Richter's abstract work and its illusion of space developed out of his incidental process: an accumulation of spontaneous, reactive gestures of adding, moving, and subtracting paint. Despite unnatural palettes, spaceless sheets of color, and obvious trails of the artist's tools, the abstract pictures often act like windows through which we see the landscape outside. As in his representational paintings, there is an equalization of illusion and paint. In those paintings, he reduces worldly images to mere incidents of Art. Similarly, in his abstract pictures, Richter exalts spontaneous, intuitive mark-making to a level of spatial logic and believability.[citation needed]
Firenze continues a cycle of 99 works conceived in the autumn of 1999 and executed in the same year and thereafter. The series of overpainted photographs, or übermalte Photographien, consists of small paintings bearing images of the city of Florence, created by the artist as a tribute to the music of Steve Reich and the work of Contempoartensemble, a Florence-based group of musicians.

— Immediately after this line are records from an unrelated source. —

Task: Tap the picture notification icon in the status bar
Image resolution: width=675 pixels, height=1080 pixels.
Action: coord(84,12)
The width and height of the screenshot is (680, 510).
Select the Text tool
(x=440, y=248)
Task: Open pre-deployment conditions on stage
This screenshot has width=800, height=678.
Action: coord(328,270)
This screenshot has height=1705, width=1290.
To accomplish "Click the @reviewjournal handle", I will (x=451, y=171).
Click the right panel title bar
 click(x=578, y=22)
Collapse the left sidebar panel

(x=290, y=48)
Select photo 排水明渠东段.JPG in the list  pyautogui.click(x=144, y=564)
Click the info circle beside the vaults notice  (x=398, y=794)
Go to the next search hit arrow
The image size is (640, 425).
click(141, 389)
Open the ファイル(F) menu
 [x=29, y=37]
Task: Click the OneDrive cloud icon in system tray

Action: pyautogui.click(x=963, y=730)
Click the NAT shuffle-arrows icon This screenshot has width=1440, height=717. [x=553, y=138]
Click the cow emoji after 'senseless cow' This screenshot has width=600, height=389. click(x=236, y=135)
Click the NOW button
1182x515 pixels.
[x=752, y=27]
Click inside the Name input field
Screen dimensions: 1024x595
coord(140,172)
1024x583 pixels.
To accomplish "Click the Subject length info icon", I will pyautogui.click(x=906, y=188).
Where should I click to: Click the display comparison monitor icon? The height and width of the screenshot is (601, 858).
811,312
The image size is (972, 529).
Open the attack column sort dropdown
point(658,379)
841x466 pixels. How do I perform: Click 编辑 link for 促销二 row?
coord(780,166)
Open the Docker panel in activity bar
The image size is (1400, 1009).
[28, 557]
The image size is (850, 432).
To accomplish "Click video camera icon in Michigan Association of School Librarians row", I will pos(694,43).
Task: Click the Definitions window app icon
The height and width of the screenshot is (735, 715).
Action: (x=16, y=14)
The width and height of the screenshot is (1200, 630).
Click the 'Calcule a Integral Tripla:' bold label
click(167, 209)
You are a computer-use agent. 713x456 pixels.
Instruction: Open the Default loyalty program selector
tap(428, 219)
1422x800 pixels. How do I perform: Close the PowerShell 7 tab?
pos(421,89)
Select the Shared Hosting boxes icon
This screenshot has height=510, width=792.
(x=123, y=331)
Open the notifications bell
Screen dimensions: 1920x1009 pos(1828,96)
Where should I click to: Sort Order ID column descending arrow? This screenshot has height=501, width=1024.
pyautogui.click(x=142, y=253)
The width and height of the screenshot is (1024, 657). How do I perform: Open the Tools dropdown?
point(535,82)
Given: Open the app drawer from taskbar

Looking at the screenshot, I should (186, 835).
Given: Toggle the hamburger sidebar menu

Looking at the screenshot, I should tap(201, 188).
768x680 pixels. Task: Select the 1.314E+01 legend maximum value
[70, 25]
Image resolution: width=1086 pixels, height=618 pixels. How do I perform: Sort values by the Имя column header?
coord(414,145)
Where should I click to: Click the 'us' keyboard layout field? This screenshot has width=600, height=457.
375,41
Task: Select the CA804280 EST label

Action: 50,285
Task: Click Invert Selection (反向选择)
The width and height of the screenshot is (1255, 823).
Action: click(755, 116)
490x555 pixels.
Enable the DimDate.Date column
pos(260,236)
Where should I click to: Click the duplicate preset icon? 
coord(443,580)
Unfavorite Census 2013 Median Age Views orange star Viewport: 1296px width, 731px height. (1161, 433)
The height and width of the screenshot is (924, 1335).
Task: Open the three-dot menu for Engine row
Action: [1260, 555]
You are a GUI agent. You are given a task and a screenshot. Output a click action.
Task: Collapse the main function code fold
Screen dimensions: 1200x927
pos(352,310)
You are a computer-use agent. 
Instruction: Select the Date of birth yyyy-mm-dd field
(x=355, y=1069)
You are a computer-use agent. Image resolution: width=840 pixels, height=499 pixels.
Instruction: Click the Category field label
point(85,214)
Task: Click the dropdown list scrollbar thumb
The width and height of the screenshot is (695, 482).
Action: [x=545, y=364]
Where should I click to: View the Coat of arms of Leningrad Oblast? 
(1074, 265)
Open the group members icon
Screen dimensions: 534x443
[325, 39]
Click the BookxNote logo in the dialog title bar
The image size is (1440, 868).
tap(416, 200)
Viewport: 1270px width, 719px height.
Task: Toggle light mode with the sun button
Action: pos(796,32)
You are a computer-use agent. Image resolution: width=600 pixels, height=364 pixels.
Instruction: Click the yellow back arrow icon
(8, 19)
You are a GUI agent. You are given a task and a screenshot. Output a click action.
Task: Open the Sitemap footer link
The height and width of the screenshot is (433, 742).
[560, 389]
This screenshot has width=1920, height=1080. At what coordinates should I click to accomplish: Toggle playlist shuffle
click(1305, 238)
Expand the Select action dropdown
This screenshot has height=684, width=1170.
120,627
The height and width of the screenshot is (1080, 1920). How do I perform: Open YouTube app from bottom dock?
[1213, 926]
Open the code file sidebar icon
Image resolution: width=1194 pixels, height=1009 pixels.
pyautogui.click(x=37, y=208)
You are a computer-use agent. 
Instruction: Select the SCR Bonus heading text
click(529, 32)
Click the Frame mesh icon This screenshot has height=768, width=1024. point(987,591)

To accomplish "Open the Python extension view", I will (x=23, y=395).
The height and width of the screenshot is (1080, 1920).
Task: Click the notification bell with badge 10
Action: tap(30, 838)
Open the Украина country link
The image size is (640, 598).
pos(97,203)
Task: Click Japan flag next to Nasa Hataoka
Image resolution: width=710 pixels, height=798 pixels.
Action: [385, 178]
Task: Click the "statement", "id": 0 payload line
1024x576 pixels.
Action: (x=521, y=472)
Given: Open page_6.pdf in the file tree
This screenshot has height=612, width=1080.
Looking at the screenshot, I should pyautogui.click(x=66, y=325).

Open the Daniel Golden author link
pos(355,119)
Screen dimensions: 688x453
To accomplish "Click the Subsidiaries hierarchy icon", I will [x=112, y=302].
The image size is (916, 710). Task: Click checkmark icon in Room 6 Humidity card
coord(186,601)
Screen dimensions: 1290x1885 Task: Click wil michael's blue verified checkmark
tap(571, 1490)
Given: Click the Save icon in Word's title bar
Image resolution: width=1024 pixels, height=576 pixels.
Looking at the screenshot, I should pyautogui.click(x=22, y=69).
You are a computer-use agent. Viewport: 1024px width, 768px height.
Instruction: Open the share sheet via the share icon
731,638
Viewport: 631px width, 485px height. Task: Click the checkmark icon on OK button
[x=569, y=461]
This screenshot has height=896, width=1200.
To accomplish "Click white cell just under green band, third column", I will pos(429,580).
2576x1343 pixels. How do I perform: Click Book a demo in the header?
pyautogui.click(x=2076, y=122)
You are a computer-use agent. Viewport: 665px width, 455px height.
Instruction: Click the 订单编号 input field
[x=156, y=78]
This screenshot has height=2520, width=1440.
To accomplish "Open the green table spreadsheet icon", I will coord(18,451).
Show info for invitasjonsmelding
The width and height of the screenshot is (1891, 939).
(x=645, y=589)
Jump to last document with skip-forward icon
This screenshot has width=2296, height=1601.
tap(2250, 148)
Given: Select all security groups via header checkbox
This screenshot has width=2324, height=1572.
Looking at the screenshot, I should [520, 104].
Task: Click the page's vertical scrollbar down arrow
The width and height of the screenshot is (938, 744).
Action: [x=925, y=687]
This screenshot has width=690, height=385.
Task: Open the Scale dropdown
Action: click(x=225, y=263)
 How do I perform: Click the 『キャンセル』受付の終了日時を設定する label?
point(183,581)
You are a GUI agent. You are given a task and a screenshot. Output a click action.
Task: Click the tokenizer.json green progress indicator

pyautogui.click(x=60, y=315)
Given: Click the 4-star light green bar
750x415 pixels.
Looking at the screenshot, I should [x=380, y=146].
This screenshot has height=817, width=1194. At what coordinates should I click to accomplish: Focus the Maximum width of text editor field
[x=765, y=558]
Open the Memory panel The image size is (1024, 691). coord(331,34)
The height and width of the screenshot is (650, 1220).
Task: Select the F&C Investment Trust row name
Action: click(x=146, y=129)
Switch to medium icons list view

After 2000, Richter made a number of works that dealt with scientific phenomena, in particular, with aspects of reality that cannot be seen by the naked eye.[46] In 2006, Richter conceived six paintings as a coherent group under the title Cage, named after the American avant-garde composer John Cage.[47] In May 2002, Richter photographed 216 details of his abstract painting no. 648-2, from 1987. Working on a long table over a period of several weeks, Richter combined these 10 x 15 cm details with 165 texts on the Iraq war, published in the German Frankfurter Allgemeine Zeitung newspaper on 20 and 21 March. This work was published in 2004 as a book entitled War Cut.
In November 2008, Richter began a series in which he applied ink droplets to wet paper, using alcohol and lacquer to extend and retard the ink's natural tendency to bloom and creep. The resulting November sheets are regarded as a significant departure from his previous watercolours in that the pervasive soaking of ink into wet paper produced double-sided works. Sometimes the uppermost sheets bled into others, generating a sequentially developing series of images. In a few cases Richter applied lacquer to one side of the sheet, or drew pencil lines across the patches of colour.